Aran Islands with Jamie and Jessie

After the semester in Rome with Thomas More sophomore year, I traveled around with Jamie. With her DK Eyewitness Travel Book for Europe and a little too much tuna we had great adventures.  Jamie (Lyn) and her sister Jessica went to Germany and then came to visit Ireland. I met them at the train station and we got fish and chips from McDonagh's (the bestest) and then we went for a pint and tried to find some Irish music.  Using my roommate's wonderful DK Eyewitness Travel Ireland book (I seriously love those things) we decided on visiting the Aran Islands the next day. 
     The ferry ride over was very bouncy though. Very very choppy. And the Dramamine was safely sitting at home still.  But hey, puking on Irish strangers/your friends/off the back of a boat is an experince everyone should have at least once right? I'm sure it is on some bucket list of things-to-do-when-traveling right? Right? No? Oh oops I must have been mistaken then...
     Anyway after our -ahem- adventurous ferry ride we made to the beautiful Aran Island of Inis Mor (Irish for the big island, oh so clever)  Renting bikes was almost entertainingly easy: we each paid the old Irishman 10euros and he handed us a bike. Then we left. That was it. No ID, no time it needed to be back, no helmets, no locks, no deposit, and there was nothing on the bikes to identify them as his. Although I suppose it is a small island so you couldn't go too far with them.
Took this impressively-not-crooked photo while riding a bike
Biking through the amazingly-Irish-and-very-beautiful scenery was great.  Although there were nearly as many hills as there were little stone walls. Which was a ton. It seems to me that Aran Islanders just enjoy building stone walls. The majority of them were too close together and too random shaped to be fields or yards, they seemed to have the same purpose as Frost's Mending Wall: just to be built. Peddling up the bizillionth hill with way-too-fast vans passing you on the wrong side was almost enough to make one reconsider the choice to bike instead of taking one of the van or bus tours.  It was actually really fun though.
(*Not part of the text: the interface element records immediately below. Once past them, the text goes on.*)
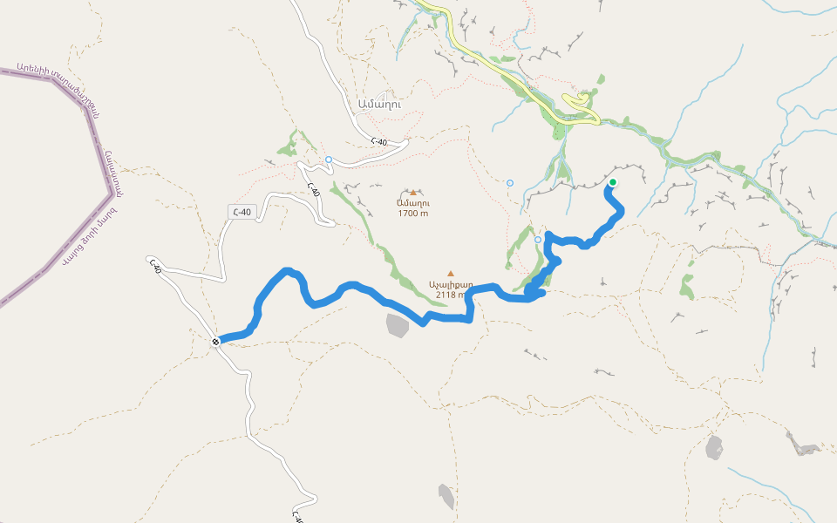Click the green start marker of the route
point(612,182)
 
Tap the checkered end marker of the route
point(215,342)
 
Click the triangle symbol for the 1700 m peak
point(413,192)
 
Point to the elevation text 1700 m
point(412,213)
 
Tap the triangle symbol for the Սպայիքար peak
point(451,273)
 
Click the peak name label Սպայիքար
point(450,284)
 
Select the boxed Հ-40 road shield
point(242,212)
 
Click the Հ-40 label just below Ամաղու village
point(378,141)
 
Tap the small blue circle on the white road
point(329,160)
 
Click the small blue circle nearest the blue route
point(538,240)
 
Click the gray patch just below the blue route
point(397,325)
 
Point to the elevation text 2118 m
point(450,295)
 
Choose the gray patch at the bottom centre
point(446,496)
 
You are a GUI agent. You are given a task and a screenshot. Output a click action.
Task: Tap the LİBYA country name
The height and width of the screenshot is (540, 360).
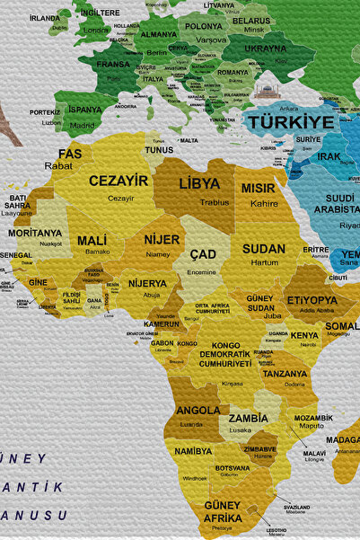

Great soup and brown bread and tea and scones and a fireplace to boot!

We got a yummy lunch at an adorable cafe then found a tiny shop owned by an wonderful old Irish woman sitting behind the counter knitting away making a sweater. Jamie found a great hat-- in the same color as the Sarah Jessica Parker's hat from the lil ol' lady's shop, she was quite proud to tell us that Steven Spielberg had been one of her costumers as well.  She also had two very exciting pieces of information for us: that the ferry is always calmer going back the other direction and that there's another road closer the coast that is far less hilly. Excitement all around.

 Then we left the bikes at walked the rest of the way up to Dún Aonghasa, a stone fort that's thousands of years old.  Can't imagine that anyone would have ever dared to try taking that fort cause it's pretty well situated.  It's built right on the cliff so it's got stunning views of the cliffs and waves. The highest point of the cliffs is over 300 feet (But totally safe mom! Honest! No need to worry ^_^ Really...something like that) 
 We got some great photos (and were very very careful by the edge, don't worry).  It was a beautiful day (it barely rained on us as all and that's practically sunny in Irish terms). Because we stopped for lunch and at the knitting shop first we had the fort to ourselves once we got up there. Then we had plenty of time to bike back along the non-hilly-road and check out lots of Aran sweaters before the ferry left.
Jessie also played fetch with a RedBull can and this awesome sheepdog
The Aran Islands are definitely worth the trip, especially since the ferry, bus, and bikes didn't add up to cost very much.  Inis Mor is gorgeous and peaceful and very very Irish. I very much enjoyed it.